*Instructions for the task*.
Rewrite the entries from the line with "on bracket 4" up to and including the line with "click(x=334, y=101)", replacing "screenshot" with "screen image" and leaving everything else unchanged. Omit the pictures from your answer.

*Saved entries*.
## Start

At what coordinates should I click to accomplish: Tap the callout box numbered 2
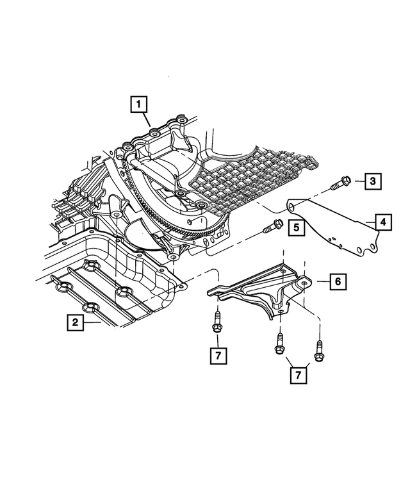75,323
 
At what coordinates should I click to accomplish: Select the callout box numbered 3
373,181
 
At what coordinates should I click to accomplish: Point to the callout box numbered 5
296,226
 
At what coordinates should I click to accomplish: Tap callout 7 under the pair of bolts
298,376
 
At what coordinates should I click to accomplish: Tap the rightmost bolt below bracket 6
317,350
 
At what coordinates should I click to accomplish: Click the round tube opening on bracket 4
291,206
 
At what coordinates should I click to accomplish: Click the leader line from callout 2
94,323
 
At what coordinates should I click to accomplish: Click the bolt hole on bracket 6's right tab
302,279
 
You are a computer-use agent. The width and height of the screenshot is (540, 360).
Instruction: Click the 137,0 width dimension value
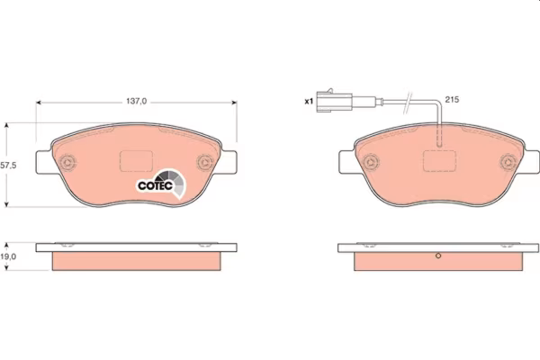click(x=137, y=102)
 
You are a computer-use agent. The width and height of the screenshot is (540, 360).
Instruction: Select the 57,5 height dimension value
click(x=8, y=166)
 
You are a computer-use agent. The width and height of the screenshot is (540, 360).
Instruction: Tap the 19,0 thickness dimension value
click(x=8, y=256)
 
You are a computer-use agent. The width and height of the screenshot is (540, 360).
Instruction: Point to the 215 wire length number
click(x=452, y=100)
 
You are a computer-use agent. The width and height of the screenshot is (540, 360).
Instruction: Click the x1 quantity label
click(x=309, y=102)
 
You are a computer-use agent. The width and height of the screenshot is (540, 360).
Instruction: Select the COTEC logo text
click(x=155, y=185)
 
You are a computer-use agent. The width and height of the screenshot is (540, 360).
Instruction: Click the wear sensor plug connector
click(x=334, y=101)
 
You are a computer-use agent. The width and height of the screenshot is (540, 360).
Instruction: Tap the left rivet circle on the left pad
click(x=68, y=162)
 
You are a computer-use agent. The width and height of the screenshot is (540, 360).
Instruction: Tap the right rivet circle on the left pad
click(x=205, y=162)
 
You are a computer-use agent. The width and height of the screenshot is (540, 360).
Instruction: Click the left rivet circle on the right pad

## End

*Result for this task*.
At what coordinates should I click to accomplish: Click the round tube opening on bracket 4
291,206
 
At what coordinates should I click to accomplish: Click the leader line from callout 2
94,323
 
At what coordinates should I click to accomplish: Click the bolt hole on bracket 6's right tab
302,279
 
You are a computer-use agent. The width and height of the screen image is (540, 360).
Instruction: Click the 137,0 width dimension value
click(x=137, y=102)
 
You are a computer-use agent. The width and height of the screen image is (540, 360).
Instruction: Select the 57,5 height dimension value
click(x=8, y=166)
 
You are a computer-use agent. The width and height of the screen image is (540, 360).
Instruction: Tap the 19,0 thickness dimension value
click(x=8, y=256)
 
You are a computer-use agent. The width and height of the screen image is (540, 360).
Instruction: Point to the 215 wire length number
click(x=452, y=100)
 
You are a computer-use agent. The width and height of the screen image is (540, 360).
Instruction: Click the x1 quantity label
click(x=309, y=102)
 
You are a computer-use agent. The width and height of the screen image is (540, 360).
Instruction: Select the COTEC logo text
click(x=155, y=185)
 
You are a computer-use agent. The width and height of the screen image is (540, 360).
Instruction: Click the wear sensor plug connector
click(x=334, y=101)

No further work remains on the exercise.